Word to HTML and HTML to Word Conversions
5 Jun 202422 minutes to read
The Essential DocIO converts the HTML file into Word document and vice versa. You can also convert the Word document (DOC, DOCX, RTF, DOT, DOTX, DOCM, and DOTM) into HTML format.
In Word library (DocIO) we use XmlReader for parsing the content from input HTML. So, the input HTML should meet XML standard (have proper open and close tags), even if you specify XHTMLValidationType parameter as XHTMLValidationType.None.
Assemblies and NuGet packages required
Refer to the following links for assemblies and NuGet packages required based on platforms to convert the HTML file into Word document and vice versa using the .NET Word Library (DocIO).
Convert HTML to Word
The following code example shows how to convert the HTML file into Word document.
NOTE
Refer to the appropriate tabs in the code snippets section: C# [Cross-platform] for ASP.NET Core, Blazor, Xamarin, UWP, .NET MAUI, and WinUI; C# [Windows-specific] for WinForms and WPF; VB.NET [Windows-specific] for VB.NET applications.
FileStream fileStreamPath = new FileStream("Input.html", FileMode.Open, FileAccess.Read, FileShare.ReadWrite);
//Opens an existing document from file system through constructor of WordDocument class
using (WordDocument document = new WordDocument(fileStreamPath, FormatType.Html))
{
//Saves the Word document to MemoryStream
MemoryStream stream = new MemoryStream();
document.Save(stream, FormatType.docx);
//Closes the Word document
document.Close();
}
//Loads the HTML document against validation type none
WordDocument document = new WordDocument("Input.html", FormatType.Html, XHTMLValidationType.None);
//Saves the Word document
document.Save("HTMLtoWord.docx", FormatType.Docx);
//Closes the document
document.Close();
' Loads the HTML document against validation type none
Dim document As New WordDocument("Input.html", FormatType.Html, XHTMLValidationType.None)
'Saves the Word document
document.Save("HTMLtoWord.docx", FormatType.Docx)
'Closes the document
document.Close()
You can download a complete working sample from GitHub.
XHTML Validation
Every HTML content is validated against a Document Type Declaration (DTD) which is a set of mark-up declarations that define a document type for a SGML-family mark-up language (GML, SGML, XML, HTML).
XHTML validation types
The following XHTML validation types are supported in Essential DocIO while importing an HTML content.

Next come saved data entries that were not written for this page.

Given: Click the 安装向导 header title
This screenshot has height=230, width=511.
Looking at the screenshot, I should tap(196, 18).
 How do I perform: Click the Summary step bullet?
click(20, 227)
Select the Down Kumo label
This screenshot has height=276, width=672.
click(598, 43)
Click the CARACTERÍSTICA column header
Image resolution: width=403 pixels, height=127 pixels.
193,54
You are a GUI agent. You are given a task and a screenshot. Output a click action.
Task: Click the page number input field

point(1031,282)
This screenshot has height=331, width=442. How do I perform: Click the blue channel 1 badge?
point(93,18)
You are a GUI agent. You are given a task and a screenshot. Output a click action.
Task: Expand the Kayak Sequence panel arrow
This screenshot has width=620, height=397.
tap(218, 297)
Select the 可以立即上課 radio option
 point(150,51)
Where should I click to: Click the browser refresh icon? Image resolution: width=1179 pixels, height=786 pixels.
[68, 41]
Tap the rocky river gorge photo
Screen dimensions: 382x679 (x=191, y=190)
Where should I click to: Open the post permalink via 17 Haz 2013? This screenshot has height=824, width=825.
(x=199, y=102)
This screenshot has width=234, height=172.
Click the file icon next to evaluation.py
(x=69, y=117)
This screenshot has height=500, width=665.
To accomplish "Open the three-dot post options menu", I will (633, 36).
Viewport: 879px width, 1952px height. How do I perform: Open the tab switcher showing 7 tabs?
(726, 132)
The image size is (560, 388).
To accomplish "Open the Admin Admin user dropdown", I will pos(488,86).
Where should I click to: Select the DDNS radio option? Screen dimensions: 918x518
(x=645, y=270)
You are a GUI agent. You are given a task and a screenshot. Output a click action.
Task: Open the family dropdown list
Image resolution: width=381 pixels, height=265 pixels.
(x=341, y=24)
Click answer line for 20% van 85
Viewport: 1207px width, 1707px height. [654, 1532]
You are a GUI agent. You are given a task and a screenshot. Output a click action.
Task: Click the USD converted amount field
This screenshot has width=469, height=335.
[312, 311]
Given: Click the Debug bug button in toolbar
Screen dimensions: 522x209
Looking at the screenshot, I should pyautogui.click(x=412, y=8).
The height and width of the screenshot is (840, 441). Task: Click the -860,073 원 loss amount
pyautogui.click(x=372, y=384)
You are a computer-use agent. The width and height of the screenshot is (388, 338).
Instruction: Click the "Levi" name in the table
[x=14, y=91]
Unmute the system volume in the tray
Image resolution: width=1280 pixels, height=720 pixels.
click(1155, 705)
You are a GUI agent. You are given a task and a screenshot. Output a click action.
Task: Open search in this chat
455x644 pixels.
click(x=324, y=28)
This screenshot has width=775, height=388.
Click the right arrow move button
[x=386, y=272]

XHTML validation types | Description |
XHTMLValidationType.None | It does not perform any schema validation but the given HTML content should meet XHTML 1.0 format. |
XHTMLValidationType.Transitional | It allows several attributes within the tags. |
XHTMLValidationType.Strict | It does not allows the attributes inside the tag. |
Customizing the HTML to Word conversion
The Essential DocIO provides settings while performing HTML to Word conversion as mentioned as follows:
- Validate the HTML string against XHTML 1.0 Strict and Transitional schema.
- Insert the HTML string at the specified position of the document body contents.
- Append HTML string to the specified paragraph.
The following code example shows how to customize the HTML to Word conversion.
//Loads the template document
WordDocument document = new WordDocument("Template.docx");
//Html string to be inserted
string htmlstring = "<p><b>This text is inserted as HTML string.</b></p>";
//Validates the Html string
bool isValidHtml = document.LastSection.Body.IsValidXHTML(htmlstring, XHTMLValidationType.Transitional);
//When the Html string passes validation, it is inserted to the document
if (isValidHtml)
{
//Appends Html string as first item of the second paragraph in the document
document.Sections[0].Body.InsertXHTML(htmlstring, 2, 0);
//Appends the Html string to first paragraph in the document
document.Sections[0].Body.Paragraphs[0].AppendHTML(htmlstring);
}
//Saves and closes the document
document.Save("Sample.docx");
document.Close();
'Loads the template document
Dim document As New WordDocument("Template.docx")
'Html string to be inserted
Dim htmlstring As String = "<p><b>This text is inserted as HTML string.</b></p>"
'Validates the Html string
Dim isValidHtmlAs Boolean = document.LastSection.Body.IsValidXHTML(htmlstring, XHTMLValidationType.Transitional)
'When the Html string passes validation, it is inserted to document
If isValidHtmlThen
'Appends Html string as first item of the second paragraph in the document
document.Sections(0).Body.InsertXHTML(htmlstring, 2, 0)
'Appends the Html string to first paragraph in the document
document.Sections(0).Body.Paragraphs(0).AppendHTML(htmlstring)
End If
'Saves and closes the document
document.Save("Sample.docx")
document.Close()
You can download a complete working sample from GitHub.
NOTE
- Inserting XHTML string is not supported in Silverlight, Windows Phone, and Xamarin applications.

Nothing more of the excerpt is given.